[Libguestfs] [PATCH] libvirt: disallow non-local connections (RHBZ#1347830)

Pino Toscano ptoscano at redhat.com
Thu Jun 29 12:00:08 UTC 2017


On Thursday, 29 June 2017 13:32:10 CEST Daniel P. Berrange wrote:
> On Thu, Jun 29, 2017 at 12:17:02PM +0100, Richard W.M. Jones wrote:
> > On Wed, Jun 28, 2017 at 10:33:48AM +0200, Pino Toscano wrote:
> > > On Tuesday, 27 June 2017 22:56:25 CEST Richard W.M. Jones wrote:
> > > > 
> > > > Not that I'm opposed to this patch, but there's a bit of history here:
> > > > 
> > > > https://www.redhat.com/archives/libguestfs/2012-December/msg00120.html
> > > 
> > > Hm it doesn't say much more about that though, and the solution I
> > > implemented is even less strict than what Dan suggested back then.
> > > 
> > > > I think it would be good for libvirt to address the "is remote" issue,
> > > > which libvirt is (in theory) in the best place to address, eg by
> > > > comparing systemd /etc/machine-id on both systems.
> > > 
> > > I took the approach from what virt-manager does, i.e. consider local
> > > connections whose URI has an empty hostname.
> > 
> > Right, but ::1 and 127.0.0.1 etc are non-empty hostnames which refer
> > to the local machine.  I really think if we're going to add a check we
> > should add a correct check, and the only way to do this properly is in
> > libvirt.
> 
> Even 127.0.0.1 might refer to a remote machine if the user has any
> kind of SSH tunnelling set going.
> 
> Also, even if 127.0.0.1 *is* pointing to the local machine, it is
> going to be a libvirtd running as root.
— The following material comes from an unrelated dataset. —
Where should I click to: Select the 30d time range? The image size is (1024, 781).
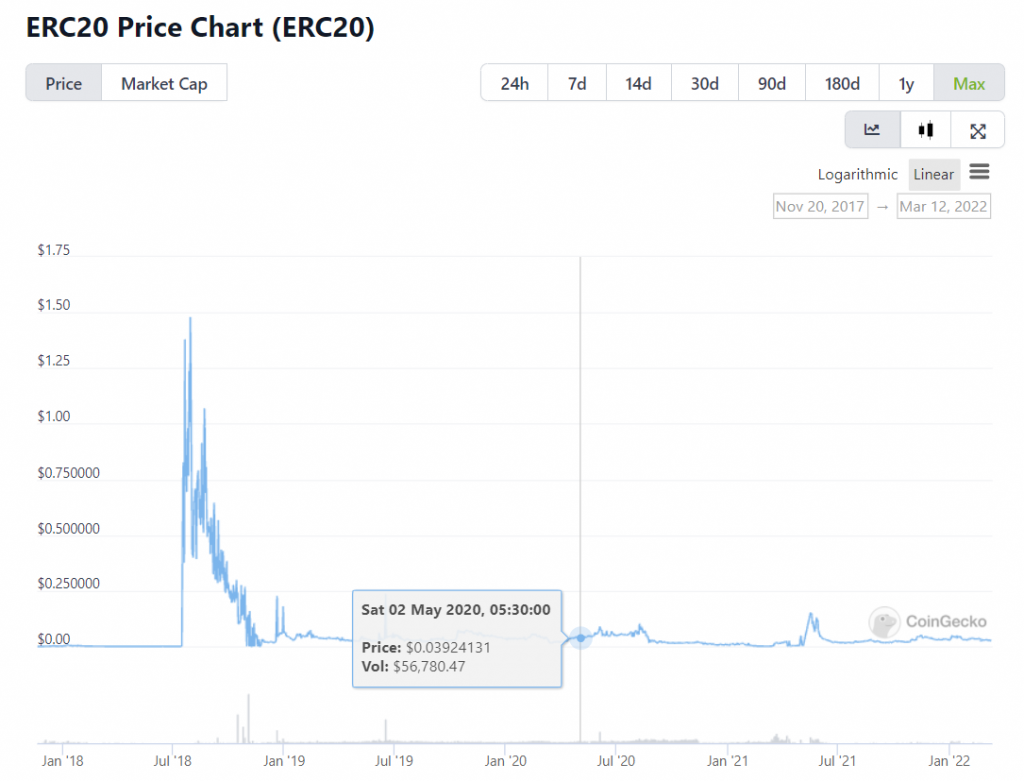click(x=704, y=83)
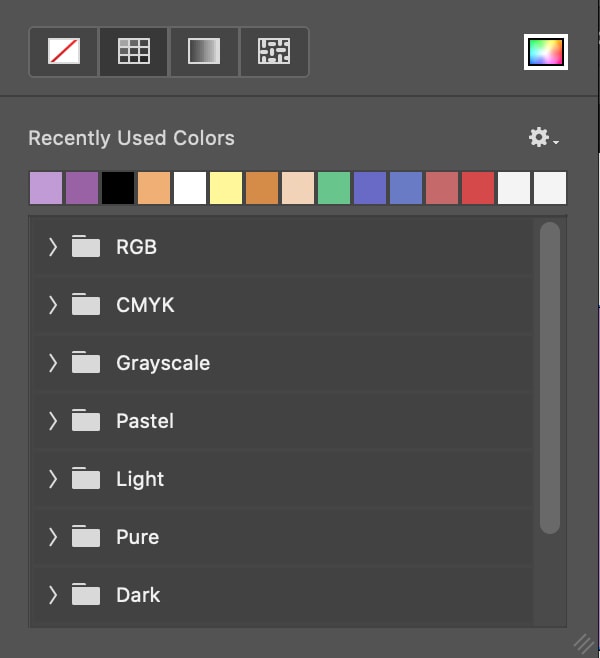Switch to the Pattern fill type

coord(274,52)
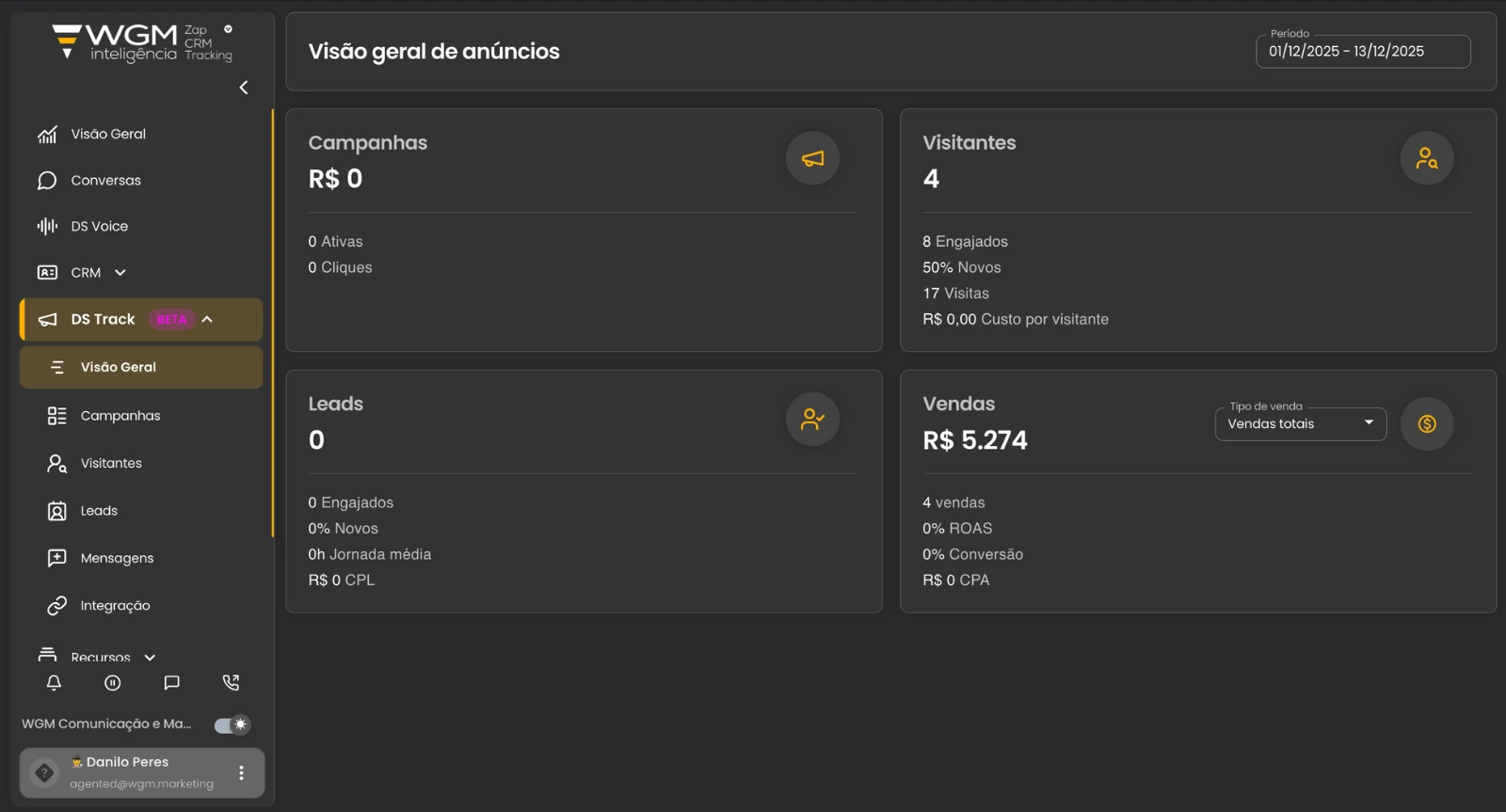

If guestfs is running as
> non-root, then you're still not going to be able to open disk
> images despite it being localhost.

That's why Rich suggested a way to override this check, and still allow
to open the disks of the connection specified.

> So as described in the old mail thread, I think you'd be better
> off mandating that with uid == 0, the URI is qemu:///system
> and uid != 0, the URI is qemu:///session, and thus disallow
> any connection URIs that can result in different hosts, or
> different privilege levels.

NACK -- you can perfectly open local disks, if their permissions is not
restricted for root, and non-users have the permissions to access the
system libvirt.  The above suggestion is way too strict, and actually
brings no advantage over my patch.

> > > OTOH, currently in libvirt there is still no reliable way to detect
> > > whether some connection is local: the internal calculation of the UUID
> > > for the capabilities may use files and tools which can be read and run
> > > by root only, so the output on the same host changes depending on the
> > > user.
> > 
> > Can't we get libvirt to export the machine ID in capabilities?
> > 
> > There is already a //host/uuid field, but as you point out it
> > is different for different users (WTF?)
> 
> That is supposed to be populated from the SMBIOS product UUID,
> with optional override from libvirtd.conf
> 
> If we can't read the SMBIOS UUID though, it seems we generate
> a random UUID by default. Unfortunately non-root users can't
> access the /sys/devices/virtual/dmi/id/product_uuid file
> hence session mode libvirtd is reporting random uuids. This
> is really awful because the host UUID will change every time
> libvirtd starts too.
> 
> I think it is restricted access because some insane vendors used
> UUID as a "secret" key to access hardware support records for
> the host, with no other authentication required.
> 
> We should report a separate OS  UUID, populated from the systemd
> machine-id file, as a distinct item from the hardware UUID.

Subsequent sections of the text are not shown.